### PROBLEM REQUIREMENTS
In full and without alteration, output each record given here.

(Collected data)
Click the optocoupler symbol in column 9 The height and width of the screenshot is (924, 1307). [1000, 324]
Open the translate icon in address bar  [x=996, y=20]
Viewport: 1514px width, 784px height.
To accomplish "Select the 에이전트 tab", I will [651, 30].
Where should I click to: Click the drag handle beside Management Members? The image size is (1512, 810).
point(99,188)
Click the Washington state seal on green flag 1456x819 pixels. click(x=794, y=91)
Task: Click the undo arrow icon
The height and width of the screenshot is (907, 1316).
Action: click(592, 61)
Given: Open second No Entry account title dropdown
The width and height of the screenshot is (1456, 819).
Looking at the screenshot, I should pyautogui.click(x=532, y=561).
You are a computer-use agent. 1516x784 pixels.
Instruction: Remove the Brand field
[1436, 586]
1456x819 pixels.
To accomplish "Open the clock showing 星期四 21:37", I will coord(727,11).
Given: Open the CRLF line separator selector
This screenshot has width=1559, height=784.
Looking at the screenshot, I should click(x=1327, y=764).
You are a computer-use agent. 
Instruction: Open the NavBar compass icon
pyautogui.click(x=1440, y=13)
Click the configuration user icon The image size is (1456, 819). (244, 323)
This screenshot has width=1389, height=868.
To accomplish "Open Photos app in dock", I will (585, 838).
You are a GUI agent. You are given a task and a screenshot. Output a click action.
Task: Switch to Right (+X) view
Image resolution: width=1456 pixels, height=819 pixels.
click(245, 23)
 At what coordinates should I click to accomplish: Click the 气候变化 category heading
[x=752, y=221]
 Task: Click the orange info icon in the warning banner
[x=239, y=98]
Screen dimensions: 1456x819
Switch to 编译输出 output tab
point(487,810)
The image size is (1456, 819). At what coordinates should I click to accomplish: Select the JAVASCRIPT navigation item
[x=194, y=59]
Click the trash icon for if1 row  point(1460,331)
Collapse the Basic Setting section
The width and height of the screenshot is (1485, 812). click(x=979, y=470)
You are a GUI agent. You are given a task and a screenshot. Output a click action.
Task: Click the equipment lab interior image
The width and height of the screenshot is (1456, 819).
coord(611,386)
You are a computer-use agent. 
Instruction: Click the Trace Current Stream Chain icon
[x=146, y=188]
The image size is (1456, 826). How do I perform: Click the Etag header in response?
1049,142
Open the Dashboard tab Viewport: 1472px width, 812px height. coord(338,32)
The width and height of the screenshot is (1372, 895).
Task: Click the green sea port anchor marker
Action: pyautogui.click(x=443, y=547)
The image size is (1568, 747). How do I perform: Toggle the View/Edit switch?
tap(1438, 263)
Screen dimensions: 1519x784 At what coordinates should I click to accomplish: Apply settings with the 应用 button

### TASK ANSWER
Click the optocoupler symbol in column 9 The height and width of the screenshot is (924, 1307). [1000, 324]
Open the translate icon in address bar  [x=996, y=20]
Viewport: 1514px width, 784px height.
To accomplish "Select the 에이전트 tab", I will [651, 30].
Where should I click to: Click the drag handle beside Management Members? The image size is (1512, 810).
point(99,188)
Click the Washington state seal on green flag 1456x819 pixels. click(x=794, y=91)
Task: Click the undo arrow icon
The height and width of the screenshot is (907, 1316).
Action: click(592, 61)
Given: Open second No Entry account title dropdown
The width and height of the screenshot is (1456, 819).
Looking at the screenshot, I should pyautogui.click(x=532, y=561).
You are a computer-use agent. 1516x784 pixels.
Instruction: Remove the Brand field
[1436, 586]
1456x819 pixels.
To accomplish "Open the clock showing 星期四 21:37", I will coord(727,11).
Given: Open the CRLF line separator selector
This screenshot has width=1559, height=784.
Looking at the screenshot, I should click(x=1327, y=764).
You are a computer-use agent. 
Instruction: Open the NavBar compass icon
pyautogui.click(x=1440, y=13)
Click the configuration user icon The image size is (1456, 819). (244, 323)
This screenshot has width=1389, height=868.
To accomplish "Open Photos app in dock", I will (585, 838).
You are a GUI agent. You are given a task and a screenshot. Output a click action.
Task: Switch to Right (+X) view
Image resolution: width=1456 pixels, height=819 pixels.
click(245, 23)
 At what coordinates should I click to accomplish: Click the 气候变化 category heading
[x=752, y=221]
 Task: Click the orange info icon in the warning banner
[x=239, y=98]
Screen dimensions: 1456x819
Switch to 编译输出 output tab
point(487,810)
The image size is (1456, 819). At what coordinates should I click to accomplish: Select the JAVASCRIPT navigation item
[x=194, y=59]
Click the trash icon for if1 row  point(1460,331)
Collapse the Basic Setting section
The width and height of the screenshot is (1485, 812). click(x=979, y=470)
You are a GUI agent. You are given a task and a screenshot. Output a click action.
Task: Click the equipment lab interior image
The width and height of the screenshot is (1456, 819).
coord(611,386)
You are a computer-use agent. 
Instruction: Click the Trace Current Stream Chain icon
[x=146, y=188]
The image size is (1456, 826). How do I perform: Click the Etag header in response?
1049,142
Open the Dashboard tab Viewport: 1472px width, 812px height. coord(338,32)
The width and height of the screenshot is (1372, 895).
Task: Click the green sea port anchor marker
Action: pyautogui.click(x=443, y=547)
The image size is (1568, 747). How do I perform: Toggle the View/Edit switch?
tap(1438, 263)
Screen dimensions: 1519x784 At what coordinates should I click to accomplish: Apply settings with the 应用 button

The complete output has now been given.